Nuno Amado
Sexualidade Branca
Sinopse: A forma perentória como Pessoa explicara a Gaspar Simões, numa carta famosa, que não tinha qualquer interesse na sexualidade é para Eduardo Lourenço, pelo contrário, reveladora da preponderância que o assunto teria na vida do poeta. Assustado face à possibilidade de ser visto como realmente era e, até mais do que isso, face à possibilidade de ele próprio se ver como realmente era, Pessoa teria então usado a sua poesia como disfarce. À expressão desse disfarce, Eduardo Lourenço chama, a páginas tantas de Fernando Pessoa Revisitado (1973), “sexualidade branca”. O argumento é, portanto, o de que a obra pessoana, em concreto a heteronímica, serve o propósito profilático de desviar as atenções de um segredo de cariz sexual, estabelecendo em seu lugar, ostensivamente à vista de todos, a indiferença do autor a respeito de matérias dessa índole. Segundo Lourenço, esse esforço de neutralização da pulsão erótica “aparece sob três formas distintas e entre si ligadas, aquelas justamente que os três heterónimos principais encarnam”. Nesta comunicação, pretendo discutir esta hipótese, apontando para alguns passos da obra pessoana nos quais esse esforço parece esmorecer e a neutralização tende a falhar.

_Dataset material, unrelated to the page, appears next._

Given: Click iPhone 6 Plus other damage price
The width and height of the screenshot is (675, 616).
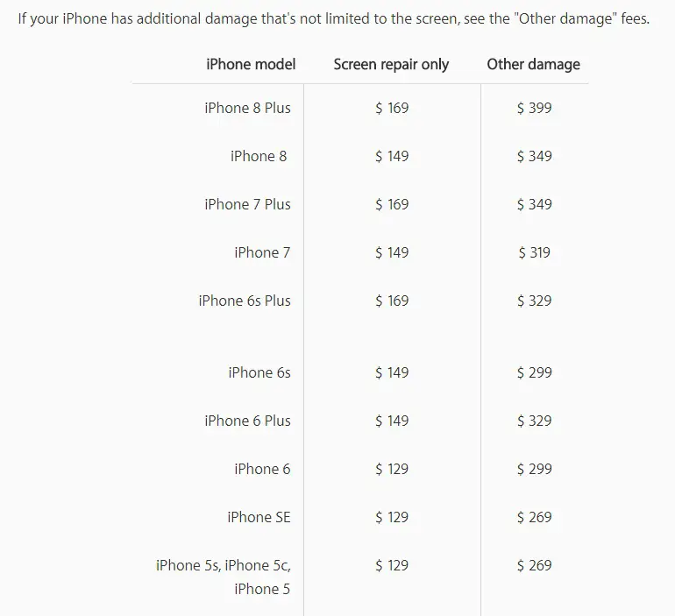Looking at the screenshot, I should point(534,421).
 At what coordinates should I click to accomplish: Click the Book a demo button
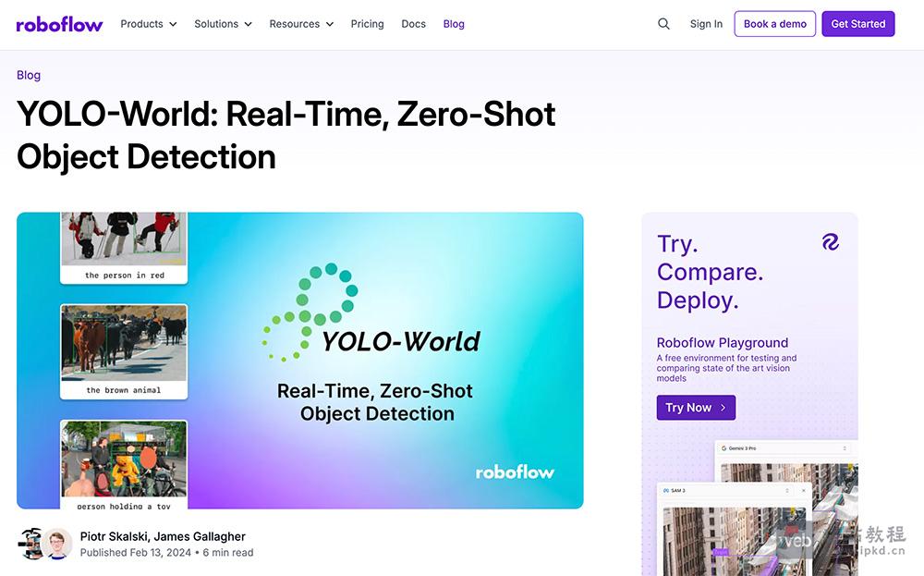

Nota biográfica: É professor na Faculdade de Letras da Universidade de Lisboa. Doutorou-se em 2016 no Programa em Teoria da Literatura da mesma instituição com uma tese sobre a obra de Fernando Pessoa. É investigador do Centro de Estudos de Comunicação e Cultura da Faculdade de Ciências Humanas da Universidade Católica Portuguesa e colabora regularmente com a equipa do projeto “Estranhar Pessoa”. É autor de Os Anos da Vida de Ricardo Reis (1887-1936). Editou recentemente, em 2022, o livro Toda uma Literatura: Caeiro – Reis – Campos, uma antologia da obra dos três principais heterónimos de Fernando Pessoa.